И тут выяснилось, что у Давида есть дядюшка, Эпштейн, которому принадлежит мастерская по ремонту пишущих машинок. Старику необходим был помощник.
Мастерская Эпштейна находилась в финансовом районе, возле Биржи, в трехэтажном доме начала девятнадцатого века, втиснутом между двумя огромными конторскими зданиями. На второй этаж вела крутая, узкая деревянная лестница с протоптанными за полтораста лет коммерции, выкрашенными стертой красной краской ступенями. По этой лестнице взбирались заказчики, неся свою нелегкую металлическую ношу. Особо важным заказчикам взбираться не приходилось — к ним старик Эпштейн отправлялся сам, а впоследствии отправлял Валеру. Фирма была известна тем, что они приходили на дом со своим знаменитым саквояжем, похожим на старомодные докторские. И, как в докторском саквояже, помещались в нем инструменты почти хирургической точности, баночки с мазями и бутылочки с растворами…

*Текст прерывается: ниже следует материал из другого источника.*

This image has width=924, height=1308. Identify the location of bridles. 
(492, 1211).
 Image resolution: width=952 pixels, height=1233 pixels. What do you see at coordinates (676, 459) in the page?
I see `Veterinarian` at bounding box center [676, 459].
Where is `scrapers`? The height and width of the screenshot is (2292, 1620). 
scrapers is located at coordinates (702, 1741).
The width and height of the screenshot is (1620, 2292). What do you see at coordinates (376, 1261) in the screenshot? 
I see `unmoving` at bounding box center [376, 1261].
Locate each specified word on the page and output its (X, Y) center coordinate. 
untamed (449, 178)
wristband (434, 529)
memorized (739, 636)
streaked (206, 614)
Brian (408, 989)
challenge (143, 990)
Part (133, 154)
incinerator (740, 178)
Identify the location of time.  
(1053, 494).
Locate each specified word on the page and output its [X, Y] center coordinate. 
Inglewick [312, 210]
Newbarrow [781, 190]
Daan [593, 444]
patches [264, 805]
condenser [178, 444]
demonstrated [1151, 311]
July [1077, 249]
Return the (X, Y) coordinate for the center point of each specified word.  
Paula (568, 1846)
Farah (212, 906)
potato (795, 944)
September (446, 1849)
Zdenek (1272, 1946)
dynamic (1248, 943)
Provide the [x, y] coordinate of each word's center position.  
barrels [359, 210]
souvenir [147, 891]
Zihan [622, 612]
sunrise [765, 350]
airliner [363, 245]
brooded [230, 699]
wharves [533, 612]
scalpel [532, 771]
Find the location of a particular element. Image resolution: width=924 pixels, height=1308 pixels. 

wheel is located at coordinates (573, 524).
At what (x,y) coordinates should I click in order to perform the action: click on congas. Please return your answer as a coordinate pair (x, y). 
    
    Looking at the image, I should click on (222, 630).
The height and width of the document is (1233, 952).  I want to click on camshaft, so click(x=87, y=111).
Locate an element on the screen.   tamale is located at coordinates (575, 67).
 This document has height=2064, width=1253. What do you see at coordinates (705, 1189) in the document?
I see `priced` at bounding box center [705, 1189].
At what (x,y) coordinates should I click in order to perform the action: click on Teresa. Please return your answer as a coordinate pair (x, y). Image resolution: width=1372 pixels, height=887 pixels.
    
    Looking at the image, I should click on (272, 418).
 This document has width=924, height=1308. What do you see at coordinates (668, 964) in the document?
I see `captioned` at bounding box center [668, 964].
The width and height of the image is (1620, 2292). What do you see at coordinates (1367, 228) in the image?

Старик Эпштейн вел бухгалтерские записи в огромных гроссбухах, переплетенных в черный и коричневый дерматин, с тисненными золотом узорами и датами на корешках. В тридцать восьмом году родители Давида вытащили своего родственника из Центральной Европы. Даты начинались с тридцать девятого.
Наверху, под потолком, шла по всему периметру мастерской длинная полка, на которой размещалась уникальная эпштейновская коллекция. Вернее, менее ценные экземпляры. Самые редкие и ценные хранились в застекленных стеллажах, которые Эпштейн называл своим музеем.